**SUPPLIED DATA**
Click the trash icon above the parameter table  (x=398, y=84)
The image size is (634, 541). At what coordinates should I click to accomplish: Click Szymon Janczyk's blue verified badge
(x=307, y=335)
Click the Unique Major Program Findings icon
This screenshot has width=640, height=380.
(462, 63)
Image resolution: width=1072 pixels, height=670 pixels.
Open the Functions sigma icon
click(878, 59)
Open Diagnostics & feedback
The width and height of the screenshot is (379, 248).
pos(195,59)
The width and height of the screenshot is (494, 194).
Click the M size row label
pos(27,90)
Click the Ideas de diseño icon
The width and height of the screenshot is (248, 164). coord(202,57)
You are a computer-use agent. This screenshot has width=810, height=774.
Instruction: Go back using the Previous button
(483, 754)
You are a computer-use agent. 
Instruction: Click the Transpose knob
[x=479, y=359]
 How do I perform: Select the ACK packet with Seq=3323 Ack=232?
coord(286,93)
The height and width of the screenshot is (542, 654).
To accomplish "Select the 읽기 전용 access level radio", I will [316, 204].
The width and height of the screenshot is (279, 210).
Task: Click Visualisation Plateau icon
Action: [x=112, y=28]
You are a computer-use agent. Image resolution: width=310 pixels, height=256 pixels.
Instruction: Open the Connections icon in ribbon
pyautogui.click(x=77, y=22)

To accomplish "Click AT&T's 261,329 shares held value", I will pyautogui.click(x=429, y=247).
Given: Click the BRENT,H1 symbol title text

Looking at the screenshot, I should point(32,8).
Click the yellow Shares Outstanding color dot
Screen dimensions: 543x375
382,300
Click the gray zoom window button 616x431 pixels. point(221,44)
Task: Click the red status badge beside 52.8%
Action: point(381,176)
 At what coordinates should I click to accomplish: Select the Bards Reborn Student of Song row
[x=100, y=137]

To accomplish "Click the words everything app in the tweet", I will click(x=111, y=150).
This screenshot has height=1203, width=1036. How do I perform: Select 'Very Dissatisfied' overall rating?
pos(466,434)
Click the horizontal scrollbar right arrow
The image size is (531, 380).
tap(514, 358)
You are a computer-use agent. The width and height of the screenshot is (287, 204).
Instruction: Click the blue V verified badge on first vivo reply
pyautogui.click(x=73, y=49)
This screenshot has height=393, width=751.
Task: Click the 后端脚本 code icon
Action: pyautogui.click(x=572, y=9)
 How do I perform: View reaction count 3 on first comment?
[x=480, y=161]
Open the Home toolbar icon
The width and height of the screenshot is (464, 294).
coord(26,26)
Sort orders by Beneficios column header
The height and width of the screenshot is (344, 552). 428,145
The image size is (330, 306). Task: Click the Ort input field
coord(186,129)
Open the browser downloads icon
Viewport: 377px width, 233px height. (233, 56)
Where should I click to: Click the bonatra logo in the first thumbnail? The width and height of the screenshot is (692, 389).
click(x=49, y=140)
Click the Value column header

**WORK ORDER**
The records above must be transcribed without a single omission.

**ANSWER TO THIS TASK**
Click the trash icon above the parameter table  (x=398, y=84)
The image size is (634, 541). At what coordinates should I click to accomplish: Click Szymon Janczyk's blue verified badge
(x=307, y=335)
Click the Unique Major Program Findings icon
This screenshot has width=640, height=380.
(462, 63)
Image resolution: width=1072 pixels, height=670 pixels.
Open the Functions sigma icon
click(878, 59)
Open Diagnostics & feedback
The width and height of the screenshot is (379, 248).
pos(195,59)
The width and height of the screenshot is (494, 194).
Click the M size row label
pos(27,90)
Click the Ideas de diseño icon
The width and height of the screenshot is (248, 164). coord(202,57)
You are a computer-use agent. This screenshot has width=810, height=774.
Instruction: Go back using the Previous button
(483, 754)
You are a computer-use agent. 
Instruction: Click the Transpose knob
[x=479, y=359]
 How do I perform: Select the ACK packet with Seq=3323 Ack=232?
coord(286,93)
The height and width of the screenshot is (542, 654).
To accomplish "Select the 읽기 전용 access level radio", I will [316, 204].
The width and height of the screenshot is (279, 210).
Task: Click Visualisation Plateau icon
Action: [x=112, y=28]
You are a computer-use agent. Image resolution: width=310 pixels, height=256 pixels.
Instruction: Open the Connections icon in ribbon
pyautogui.click(x=77, y=22)

To accomplish "Click AT&T's 261,329 shares held value", I will pyautogui.click(x=429, y=247).
Given: Click the BRENT,H1 symbol title text

Looking at the screenshot, I should point(32,8).
Click the yellow Shares Outstanding color dot
Screen dimensions: 543x375
382,300
Click the gray zoom window button 616x431 pixels. point(221,44)
Task: Click the red status badge beside 52.8%
Action: point(381,176)
 At what coordinates should I click to accomplish: Select the Bards Reborn Student of Song row
[x=100, y=137]

To accomplish "Click the words everything app in the tweet", I will click(x=111, y=150).
This screenshot has height=1203, width=1036. How do I perform: Select 'Very Dissatisfied' overall rating?
pos(466,434)
Click the horizontal scrollbar right arrow
The image size is (531, 380).
tap(514, 358)
You are a computer-use agent. The width and height of the screenshot is (287, 204).
Instruction: Click the blue V verified badge on first vivo reply
pyautogui.click(x=73, y=49)
This screenshot has height=393, width=751.
Task: Click the 后端脚本 code icon
Action: pyautogui.click(x=572, y=9)
 How do I perform: View reaction count 3 on first comment?
[x=480, y=161]
Open the Home toolbar icon
The width and height of the screenshot is (464, 294).
coord(26,26)
Sort orders by Beneficios column header
The height and width of the screenshot is (344, 552). 428,145
The image size is (330, 306). Task: Click the Ort input field
coord(186,129)
Open the browser downloads icon
Viewport: 377px width, 233px height. (233, 56)
Where should I click to: Click the bonatra logo in the first thumbnail? The width and height of the screenshot is (692, 389).
click(x=49, y=140)
Click the Value column header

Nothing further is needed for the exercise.